▶ _Aim_
Reproduce word for word the rows from the first line through the line containing "click(937, 98)", with both ends included. Leave the pictures out.
━━━━━━━━━━━━━━━━
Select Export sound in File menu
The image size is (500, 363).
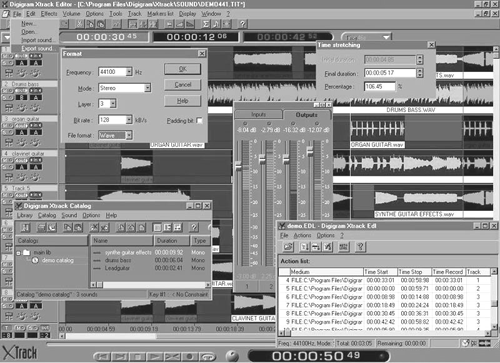tap(37, 48)
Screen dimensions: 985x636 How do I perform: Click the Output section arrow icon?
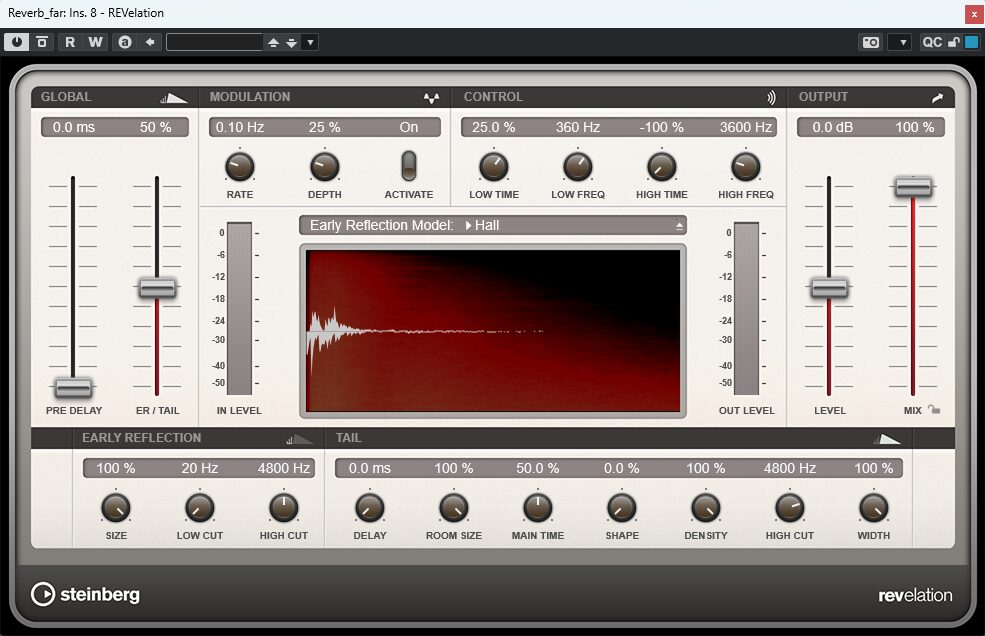click(937, 98)
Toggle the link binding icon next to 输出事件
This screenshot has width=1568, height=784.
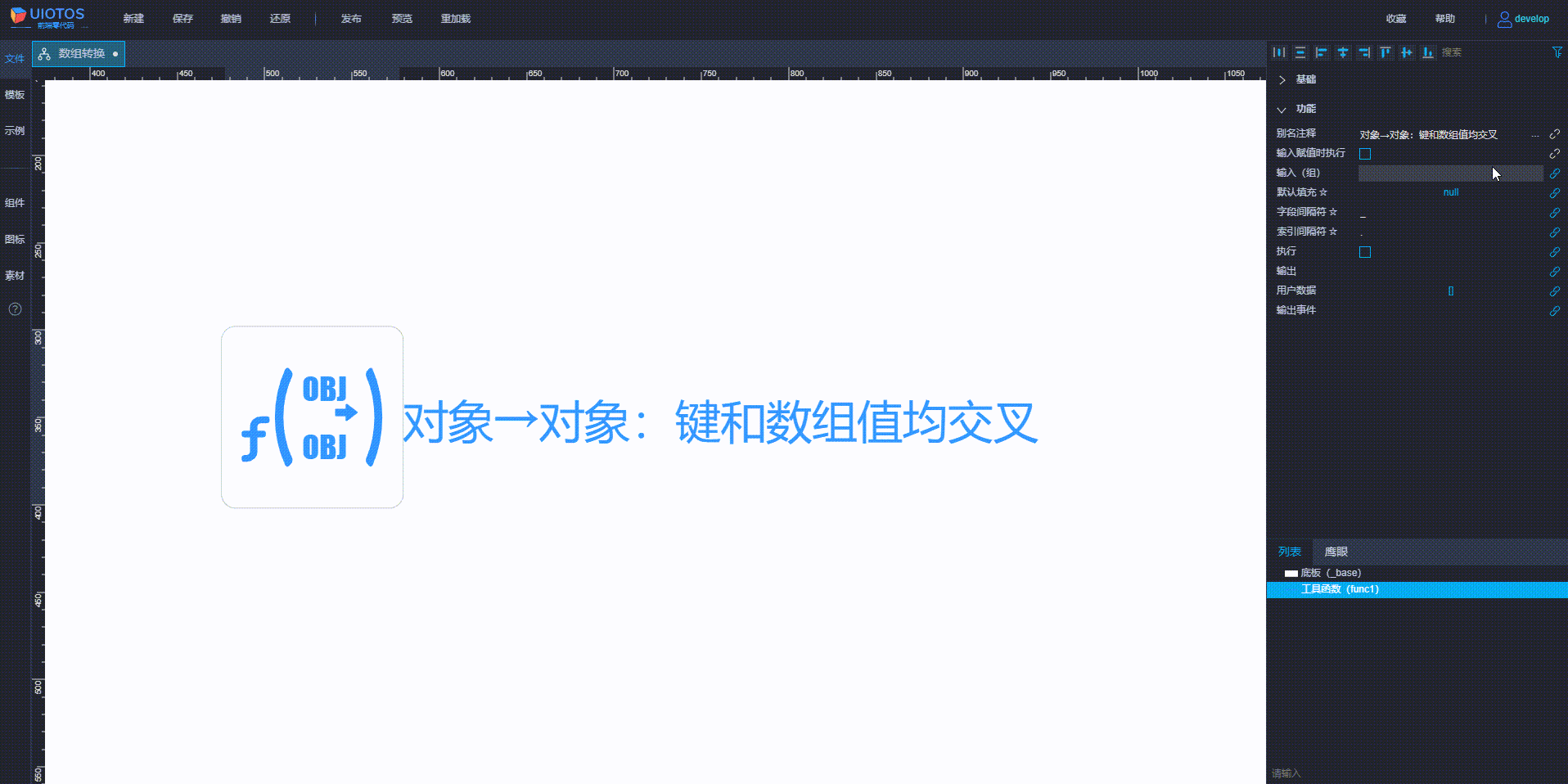pos(1555,310)
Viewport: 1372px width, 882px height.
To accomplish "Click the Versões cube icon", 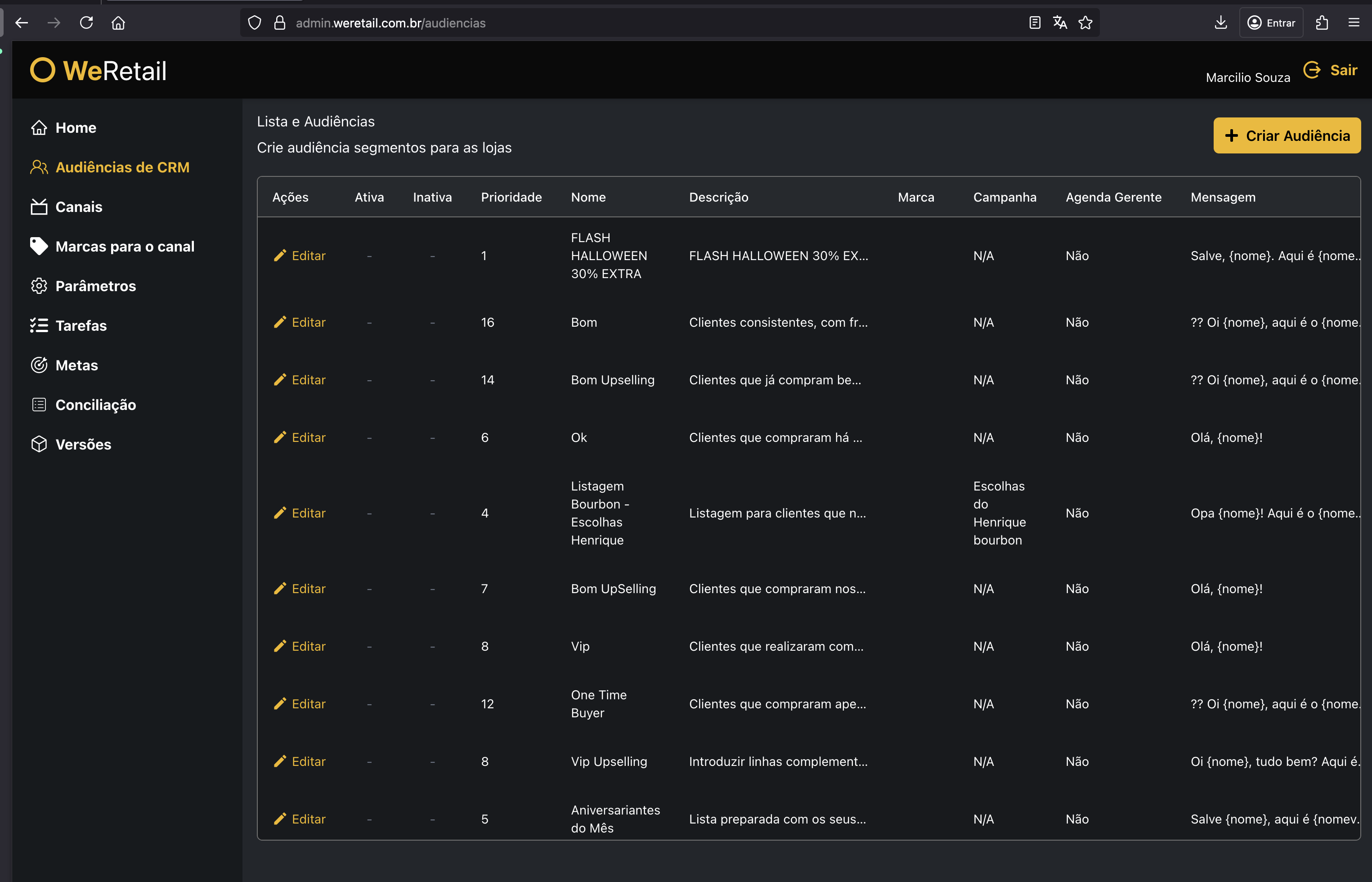I will click(x=39, y=445).
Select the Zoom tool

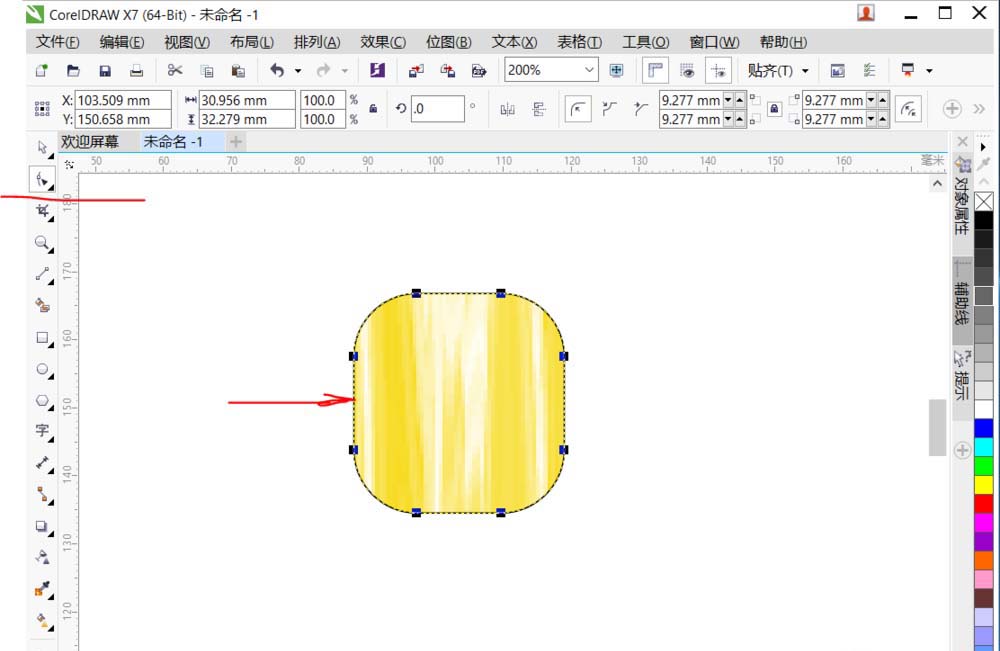click(x=42, y=243)
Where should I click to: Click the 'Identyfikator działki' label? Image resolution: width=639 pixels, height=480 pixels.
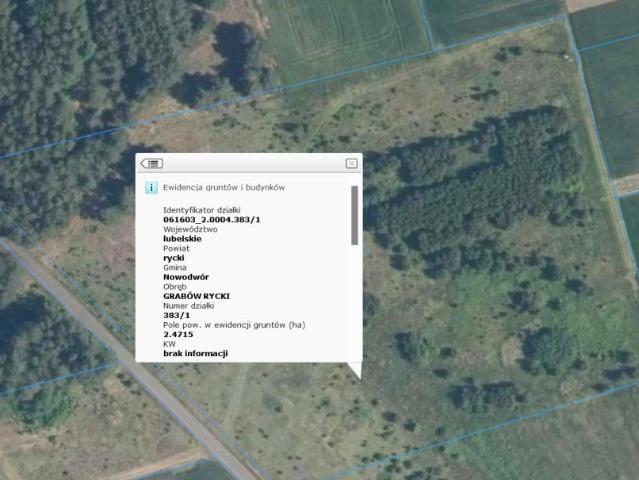(x=202, y=210)
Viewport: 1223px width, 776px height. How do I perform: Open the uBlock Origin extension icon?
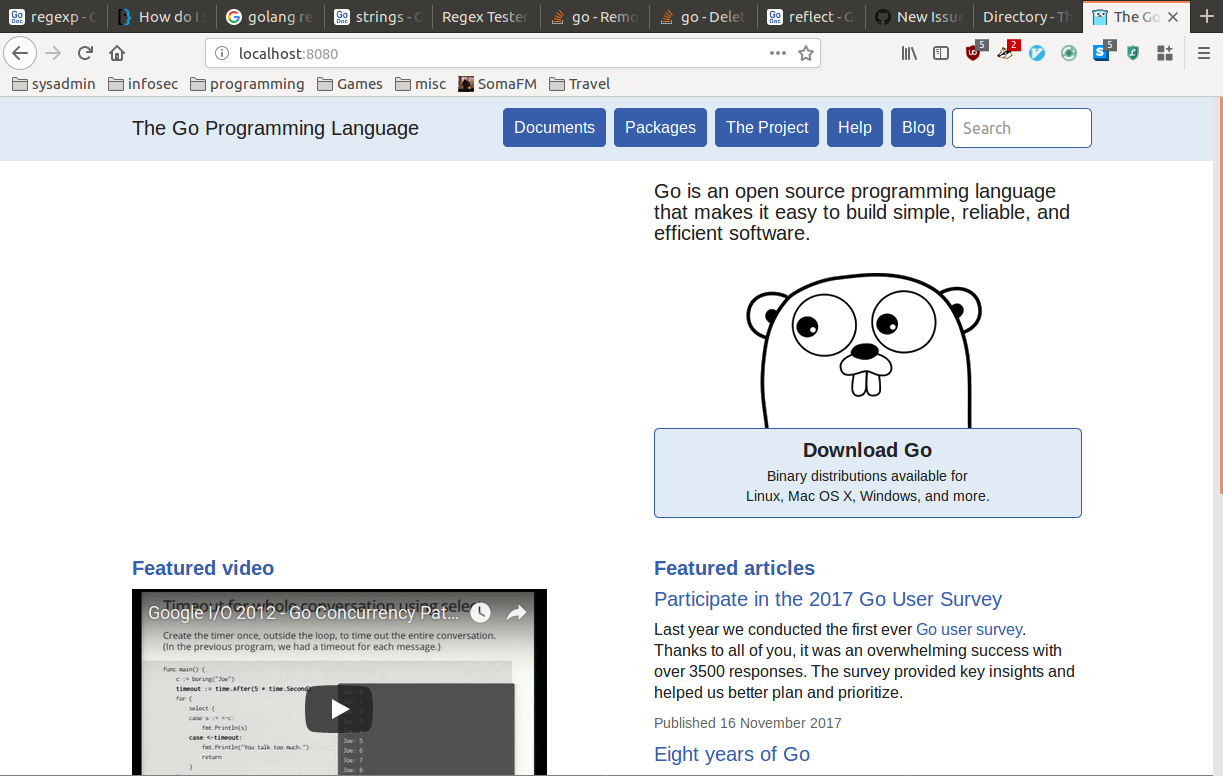coord(972,52)
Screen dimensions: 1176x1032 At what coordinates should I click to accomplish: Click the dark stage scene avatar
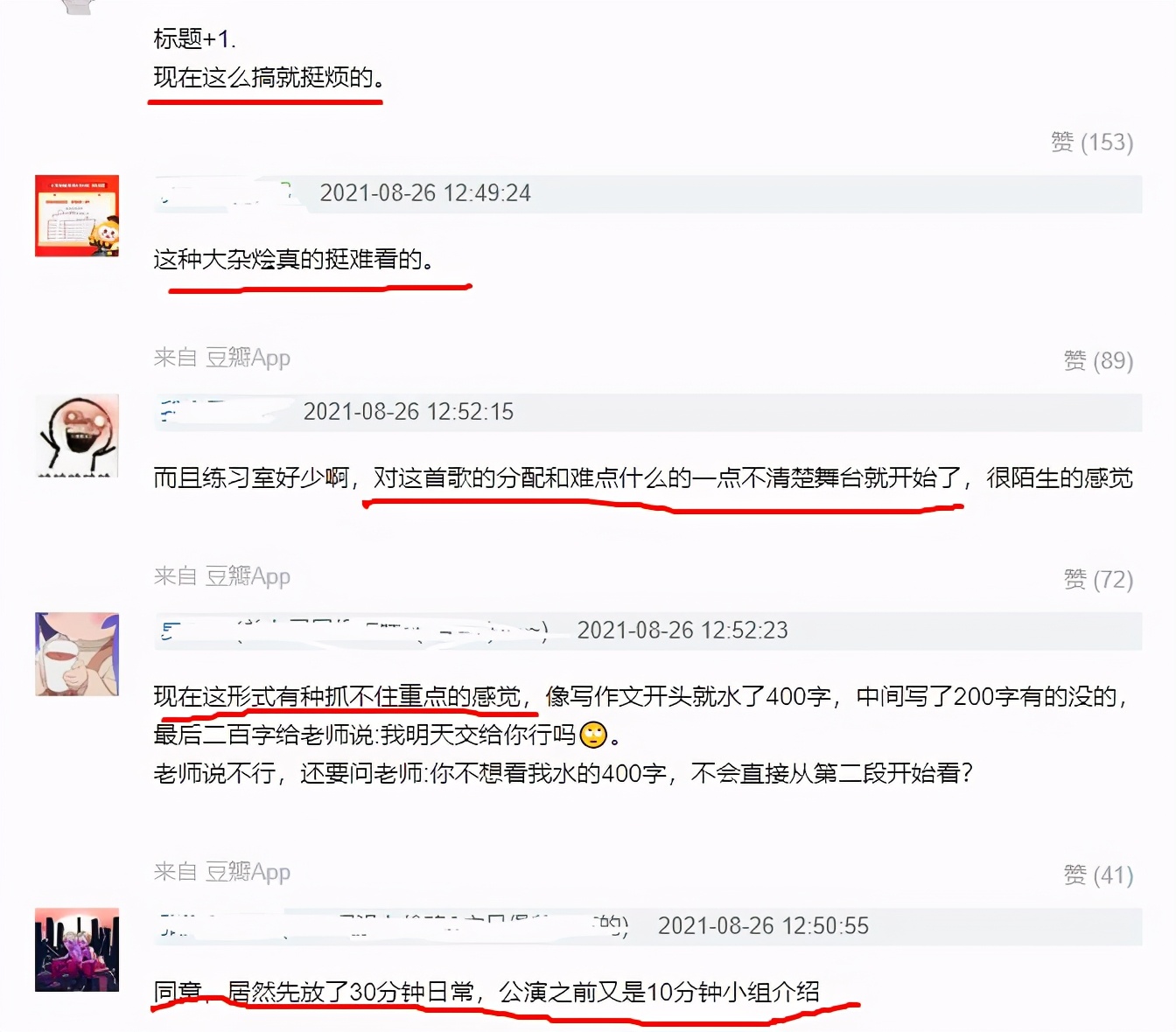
━━━━━━━━━━━━━━━━
▶ _Finished answer_
Select Export sound in File menu
The image size is (500, 363).
tap(37, 48)
Screen dimensions: 985x636 How do I perform: Click the Output section arrow icon?
click(937, 98)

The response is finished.